Write the entries again exactly, with no line missing.

Dataset entries:
────────────────────────────────────────
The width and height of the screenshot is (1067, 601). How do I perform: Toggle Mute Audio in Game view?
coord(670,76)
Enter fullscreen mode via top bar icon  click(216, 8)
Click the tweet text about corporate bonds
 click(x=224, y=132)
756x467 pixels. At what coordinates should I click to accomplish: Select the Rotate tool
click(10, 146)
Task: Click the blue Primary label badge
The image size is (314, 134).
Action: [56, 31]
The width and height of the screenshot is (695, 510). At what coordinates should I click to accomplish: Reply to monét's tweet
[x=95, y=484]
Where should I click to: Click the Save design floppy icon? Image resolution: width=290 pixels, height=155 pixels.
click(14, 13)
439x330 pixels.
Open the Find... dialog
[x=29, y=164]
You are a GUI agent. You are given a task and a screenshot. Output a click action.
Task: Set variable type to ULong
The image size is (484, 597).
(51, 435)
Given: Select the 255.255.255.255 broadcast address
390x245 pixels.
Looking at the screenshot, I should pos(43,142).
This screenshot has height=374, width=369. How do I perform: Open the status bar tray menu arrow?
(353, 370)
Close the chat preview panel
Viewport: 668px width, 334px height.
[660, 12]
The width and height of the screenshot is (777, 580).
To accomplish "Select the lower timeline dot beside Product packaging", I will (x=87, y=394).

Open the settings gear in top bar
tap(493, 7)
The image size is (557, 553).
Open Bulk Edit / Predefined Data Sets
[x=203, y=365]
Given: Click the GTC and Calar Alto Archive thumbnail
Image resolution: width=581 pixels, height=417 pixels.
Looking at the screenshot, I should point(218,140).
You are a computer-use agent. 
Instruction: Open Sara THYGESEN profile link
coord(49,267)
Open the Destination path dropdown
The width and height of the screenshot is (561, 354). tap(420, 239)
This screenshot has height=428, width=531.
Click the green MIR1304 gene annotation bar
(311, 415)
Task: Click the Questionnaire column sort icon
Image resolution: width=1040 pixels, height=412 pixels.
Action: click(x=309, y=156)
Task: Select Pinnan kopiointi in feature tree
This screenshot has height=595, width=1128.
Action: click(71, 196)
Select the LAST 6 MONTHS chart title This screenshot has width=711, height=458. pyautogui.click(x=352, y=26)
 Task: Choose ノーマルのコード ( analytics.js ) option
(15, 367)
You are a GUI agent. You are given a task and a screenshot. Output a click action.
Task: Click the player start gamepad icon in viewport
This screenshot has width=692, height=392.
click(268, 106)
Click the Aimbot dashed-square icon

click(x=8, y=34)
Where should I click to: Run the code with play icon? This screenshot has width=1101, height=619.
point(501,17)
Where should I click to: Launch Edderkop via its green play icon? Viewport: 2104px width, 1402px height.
────────────────────────────────────────
Response for this exercise ::
The width and height of the screenshot is (1067, 601). How do I perform: Toggle Mute Audio in Game view?
coord(670,76)
Enter fullscreen mode via top bar icon  click(216, 8)
Click the tweet text about corporate bonds
 click(x=224, y=132)
756x467 pixels. At what coordinates should I click to accomplish: Select the Rotate tool
click(10, 146)
Task: Click the blue Primary label badge
The image size is (314, 134).
Action: [56, 31]
The width and height of the screenshot is (695, 510). At what coordinates should I click to accomplish: Reply to monét's tweet
[x=95, y=484]
Where should I click to: Click the Save design floppy icon? Image resolution: width=290 pixels, height=155 pixels.
click(14, 13)
439x330 pixels.
Open the Find... dialog
[x=29, y=164]
You are a GUI agent. You are given a task and a screenshot. Output a click action.
Task: Set variable type to ULong
The image size is (484, 597).
(51, 435)
Given: Select the 255.255.255.255 broadcast address
390x245 pixels.
Looking at the screenshot, I should pos(43,142).
This screenshot has height=374, width=369. How do I perform: Open the status bar tray menu arrow?
(353, 370)
Close the chat preview panel
Viewport: 668px width, 334px height.
[660, 12]
The width and height of the screenshot is (777, 580).
To accomplish "Select the lower timeline dot beside Product packaging", I will (x=87, y=394).

Open the settings gear in top bar
tap(493, 7)
The image size is (557, 553).
Open Bulk Edit / Predefined Data Sets
[x=203, y=365]
Given: Click the GTC and Calar Alto Archive thumbnail
Image resolution: width=581 pixels, height=417 pixels.
Looking at the screenshot, I should point(218,140).
You are a computer-use agent. 
Instruction: Open Sara THYGESEN profile link
coord(49,267)
Open the Destination path dropdown
The width and height of the screenshot is (561, 354). tap(420, 239)
This screenshot has height=428, width=531.
Click the green MIR1304 gene annotation bar
(311, 415)
Task: Click the Questionnaire column sort icon
Image resolution: width=1040 pixels, height=412 pixels.
Action: click(x=309, y=156)
Task: Select Pinnan kopiointi in feature tree
This screenshot has height=595, width=1128.
Action: click(71, 196)
Select the LAST 6 MONTHS chart title This screenshot has width=711, height=458. pyautogui.click(x=352, y=26)
 Task: Choose ノーマルのコード ( analytics.js ) option
(15, 367)
You are a GUI agent. You are given a task and a screenshot. Output a click action.
Task: Click the player start gamepad icon in viewport
This screenshot has width=692, height=392.
click(268, 106)
Click the Aimbot dashed-square icon

click(x=8, y=34)
Where should I click to: Run the code with play icon? This screenshot has width=1101, height=619.
point(501,17)
Where should I click to: Launch Edderkop via its green play icon? Viewport: 2104px width, 1402px height.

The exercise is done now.